## [WHAT NEEDS TO BE DONE]
Convert the material, starting with the line that contains "The height and" and going on through its end, into a JSON list of strings with one string per line. Skip blank lines and leave out the pictures.

----

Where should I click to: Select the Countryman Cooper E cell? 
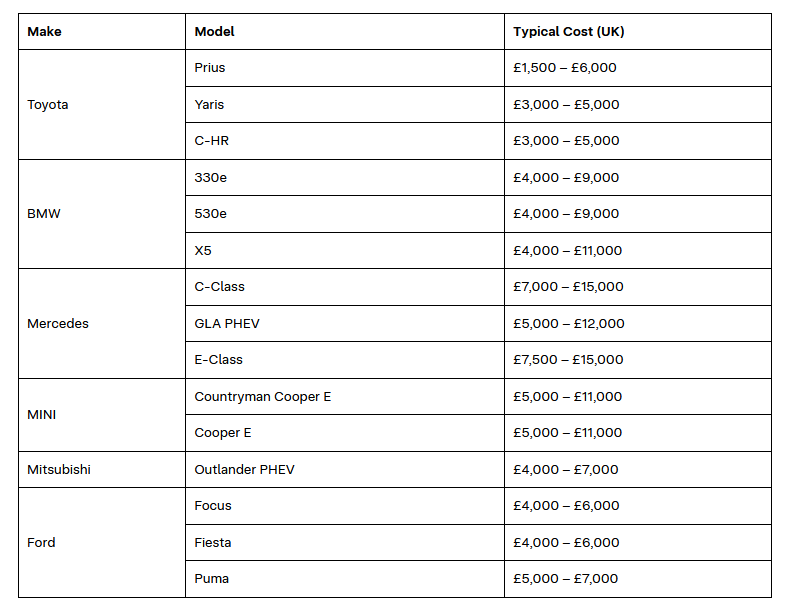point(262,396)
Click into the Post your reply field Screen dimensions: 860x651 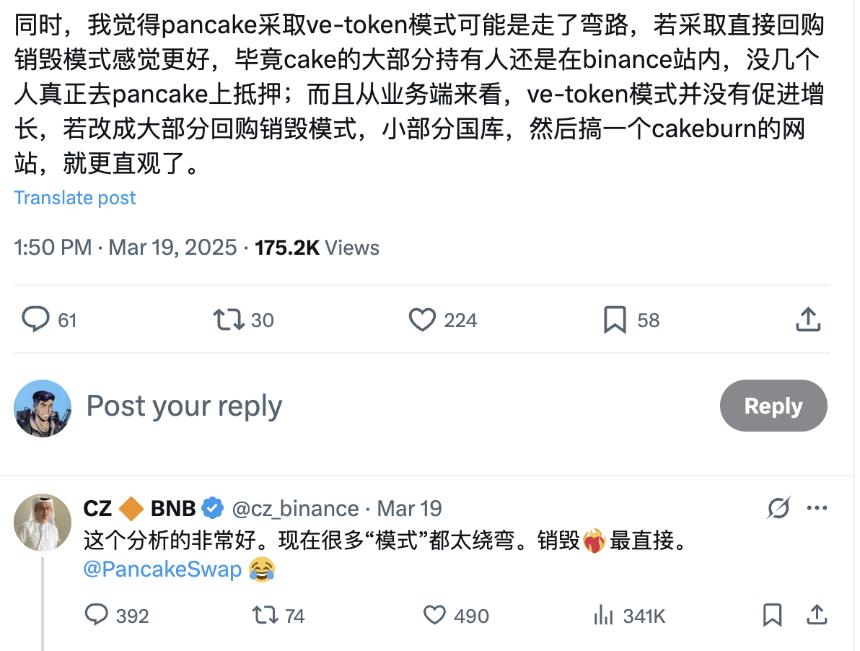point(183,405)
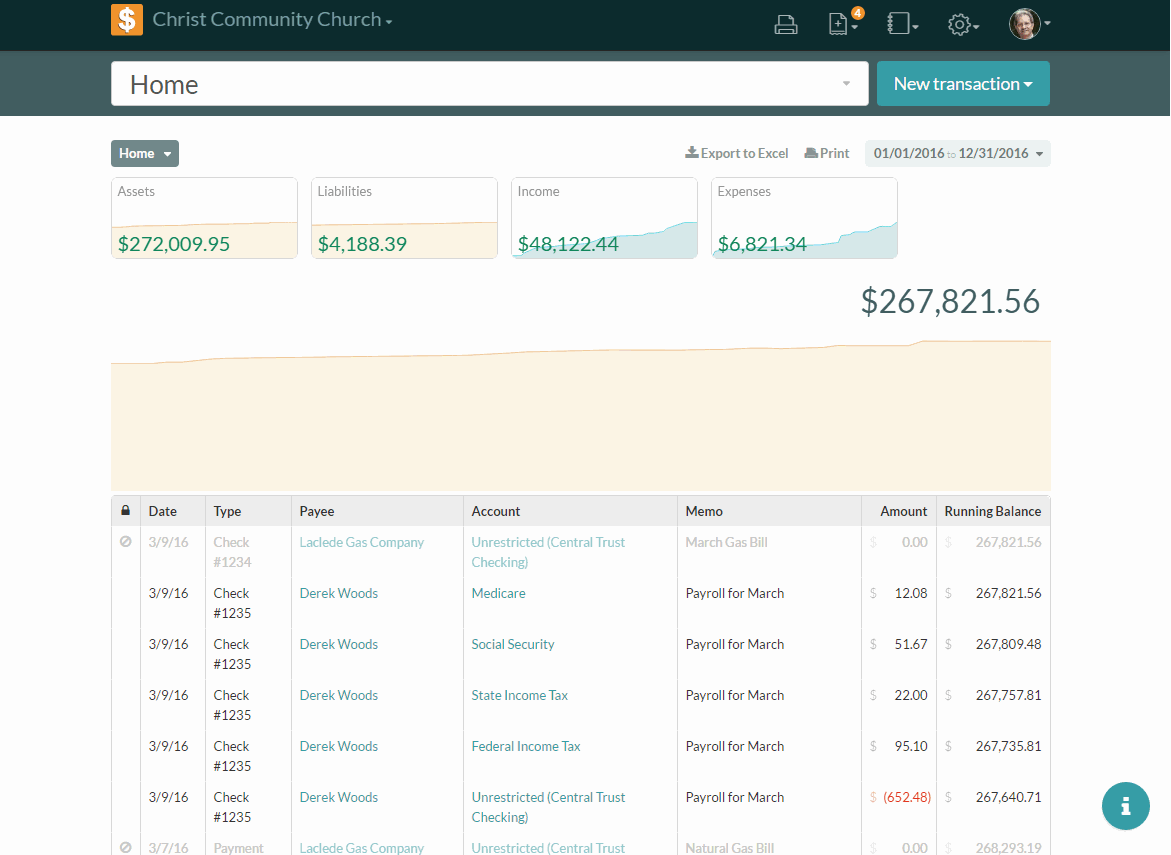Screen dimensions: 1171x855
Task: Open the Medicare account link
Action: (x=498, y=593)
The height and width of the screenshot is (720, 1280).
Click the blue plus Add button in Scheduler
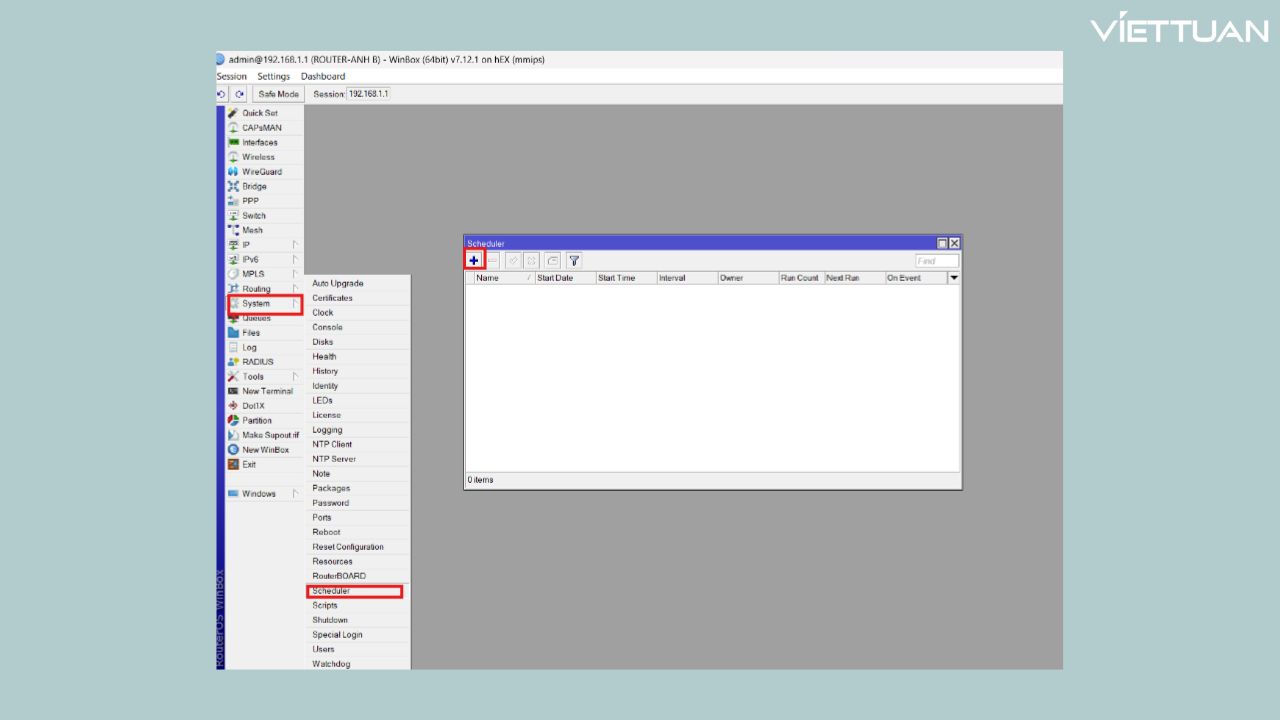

----

## [FINISHED EXERCISE]
[
  "The height and width of the screenshot is (720, 1280).",
  "Click the blue plus Add button in Scheduler"
]